| Saved entries |
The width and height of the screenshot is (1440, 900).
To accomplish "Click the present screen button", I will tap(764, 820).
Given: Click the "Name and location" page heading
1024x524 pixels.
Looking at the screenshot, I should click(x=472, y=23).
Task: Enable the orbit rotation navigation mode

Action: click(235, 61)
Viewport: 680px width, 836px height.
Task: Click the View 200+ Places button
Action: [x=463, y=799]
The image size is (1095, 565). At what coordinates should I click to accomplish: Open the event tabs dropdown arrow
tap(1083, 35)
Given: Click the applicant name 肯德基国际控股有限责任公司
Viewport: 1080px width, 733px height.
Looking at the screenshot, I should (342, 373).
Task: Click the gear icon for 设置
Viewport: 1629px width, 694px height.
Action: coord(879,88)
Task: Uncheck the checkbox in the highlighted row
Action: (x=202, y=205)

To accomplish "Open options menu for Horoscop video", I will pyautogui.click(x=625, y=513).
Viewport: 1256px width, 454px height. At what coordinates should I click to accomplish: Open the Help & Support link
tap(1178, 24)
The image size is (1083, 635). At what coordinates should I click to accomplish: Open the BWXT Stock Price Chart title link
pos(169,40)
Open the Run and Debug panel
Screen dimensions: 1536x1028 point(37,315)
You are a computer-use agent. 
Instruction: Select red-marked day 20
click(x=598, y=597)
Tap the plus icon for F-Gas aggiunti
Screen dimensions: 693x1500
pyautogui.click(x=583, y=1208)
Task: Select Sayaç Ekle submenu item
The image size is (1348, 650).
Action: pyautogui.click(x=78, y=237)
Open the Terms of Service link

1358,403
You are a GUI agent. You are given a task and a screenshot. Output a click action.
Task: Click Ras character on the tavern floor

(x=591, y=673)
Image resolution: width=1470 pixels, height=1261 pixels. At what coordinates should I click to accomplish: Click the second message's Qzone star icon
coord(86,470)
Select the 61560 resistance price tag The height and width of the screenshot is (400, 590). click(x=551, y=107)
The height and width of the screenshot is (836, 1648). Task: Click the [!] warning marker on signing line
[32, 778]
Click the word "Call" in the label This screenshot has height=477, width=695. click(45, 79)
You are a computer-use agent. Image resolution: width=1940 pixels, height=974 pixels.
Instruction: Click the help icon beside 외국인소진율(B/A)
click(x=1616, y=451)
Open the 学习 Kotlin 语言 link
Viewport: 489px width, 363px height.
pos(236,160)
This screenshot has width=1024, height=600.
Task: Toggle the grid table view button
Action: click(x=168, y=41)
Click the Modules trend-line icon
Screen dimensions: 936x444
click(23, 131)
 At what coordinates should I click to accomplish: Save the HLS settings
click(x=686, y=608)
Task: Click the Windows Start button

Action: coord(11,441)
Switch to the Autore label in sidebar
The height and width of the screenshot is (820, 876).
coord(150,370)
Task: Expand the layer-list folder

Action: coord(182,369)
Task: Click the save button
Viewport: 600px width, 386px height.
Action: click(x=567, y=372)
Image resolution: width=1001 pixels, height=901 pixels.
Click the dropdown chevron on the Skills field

| Exercise instructions |
Please copy every line in the entries where "agent" appears.

| Expected output |
You are a computer-use agent. 
You are a GUI agent. You are given a task and a screenshot. Output a click action.
You are a computer-use agent. Image resolution: width=1940 pixels, height=974 pixels.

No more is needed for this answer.